Presently, South Africa’s second-biggest city Cape Town is seeking to secure more than 450 megawatts of power from renewable sources to cut reliance on state power utility Eskom Holdings. Their attempt will reduce greenhouse gas emissions.

The city is looking at a range of options and expects the bulk of the electricity to be generated from solar plants, Kadri Nassiep, the city’s executive director of energy and climate change, said in an interview.
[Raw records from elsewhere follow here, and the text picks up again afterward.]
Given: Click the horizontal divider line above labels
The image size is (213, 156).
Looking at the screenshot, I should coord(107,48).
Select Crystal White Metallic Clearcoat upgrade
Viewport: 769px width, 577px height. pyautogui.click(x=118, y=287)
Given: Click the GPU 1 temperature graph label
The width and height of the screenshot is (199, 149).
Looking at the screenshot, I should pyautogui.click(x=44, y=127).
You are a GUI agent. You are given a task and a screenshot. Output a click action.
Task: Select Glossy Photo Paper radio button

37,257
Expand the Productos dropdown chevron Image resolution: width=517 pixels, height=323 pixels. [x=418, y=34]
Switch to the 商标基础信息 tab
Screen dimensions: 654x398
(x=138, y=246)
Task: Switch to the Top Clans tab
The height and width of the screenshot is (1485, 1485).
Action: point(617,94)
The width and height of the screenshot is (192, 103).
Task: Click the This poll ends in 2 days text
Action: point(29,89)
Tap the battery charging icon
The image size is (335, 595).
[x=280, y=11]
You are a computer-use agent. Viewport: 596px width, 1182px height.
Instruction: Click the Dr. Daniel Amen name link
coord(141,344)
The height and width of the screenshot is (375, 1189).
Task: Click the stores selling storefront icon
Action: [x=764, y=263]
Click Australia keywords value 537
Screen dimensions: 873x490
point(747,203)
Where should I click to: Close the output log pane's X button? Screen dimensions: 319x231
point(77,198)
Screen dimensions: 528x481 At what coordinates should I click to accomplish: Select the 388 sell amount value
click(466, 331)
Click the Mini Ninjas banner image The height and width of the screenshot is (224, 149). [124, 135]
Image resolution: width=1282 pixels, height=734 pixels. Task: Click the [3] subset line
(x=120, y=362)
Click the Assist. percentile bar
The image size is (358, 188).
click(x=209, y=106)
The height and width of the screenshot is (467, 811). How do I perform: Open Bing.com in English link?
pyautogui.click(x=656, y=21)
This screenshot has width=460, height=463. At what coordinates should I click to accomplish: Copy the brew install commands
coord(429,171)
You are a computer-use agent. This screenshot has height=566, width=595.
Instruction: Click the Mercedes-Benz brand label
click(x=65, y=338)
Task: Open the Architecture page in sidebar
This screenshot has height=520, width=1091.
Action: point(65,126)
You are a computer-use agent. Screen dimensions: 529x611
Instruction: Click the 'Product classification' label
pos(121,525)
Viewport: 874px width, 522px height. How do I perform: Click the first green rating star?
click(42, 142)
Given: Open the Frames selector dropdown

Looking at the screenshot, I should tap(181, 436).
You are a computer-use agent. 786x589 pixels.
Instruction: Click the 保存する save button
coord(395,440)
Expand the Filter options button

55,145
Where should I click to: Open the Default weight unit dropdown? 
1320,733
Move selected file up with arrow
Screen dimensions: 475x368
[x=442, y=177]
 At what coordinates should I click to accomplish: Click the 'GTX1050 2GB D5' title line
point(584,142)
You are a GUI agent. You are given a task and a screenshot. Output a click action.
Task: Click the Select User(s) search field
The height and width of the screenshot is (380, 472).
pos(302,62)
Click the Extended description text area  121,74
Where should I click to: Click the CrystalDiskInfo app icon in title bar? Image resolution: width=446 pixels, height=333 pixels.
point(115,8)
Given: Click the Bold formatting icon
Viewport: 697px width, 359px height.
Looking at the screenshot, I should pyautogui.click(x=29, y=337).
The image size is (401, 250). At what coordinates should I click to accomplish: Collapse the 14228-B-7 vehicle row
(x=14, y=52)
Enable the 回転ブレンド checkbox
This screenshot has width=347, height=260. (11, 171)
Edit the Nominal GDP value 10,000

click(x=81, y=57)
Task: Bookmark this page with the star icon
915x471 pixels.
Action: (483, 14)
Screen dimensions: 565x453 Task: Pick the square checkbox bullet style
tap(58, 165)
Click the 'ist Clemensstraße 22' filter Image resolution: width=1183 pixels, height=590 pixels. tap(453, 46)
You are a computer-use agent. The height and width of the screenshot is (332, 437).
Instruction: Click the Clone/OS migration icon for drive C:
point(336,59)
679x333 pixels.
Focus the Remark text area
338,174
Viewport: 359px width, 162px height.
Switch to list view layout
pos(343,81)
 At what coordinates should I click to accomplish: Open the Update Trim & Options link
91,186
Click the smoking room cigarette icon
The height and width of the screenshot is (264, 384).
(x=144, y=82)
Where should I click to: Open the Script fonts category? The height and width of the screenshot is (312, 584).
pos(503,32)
On July 14 the city of 4.6 million people released a request for information to seek funding to build its own plants. This month or next it will seek proposals for the provision of as much as 150 megawatts from privately-owned plants to be built and operated within the city, he said. As much as 300 megawatts may also be purchased at a later stage from plants outside of Cape Town, according to Nassiep.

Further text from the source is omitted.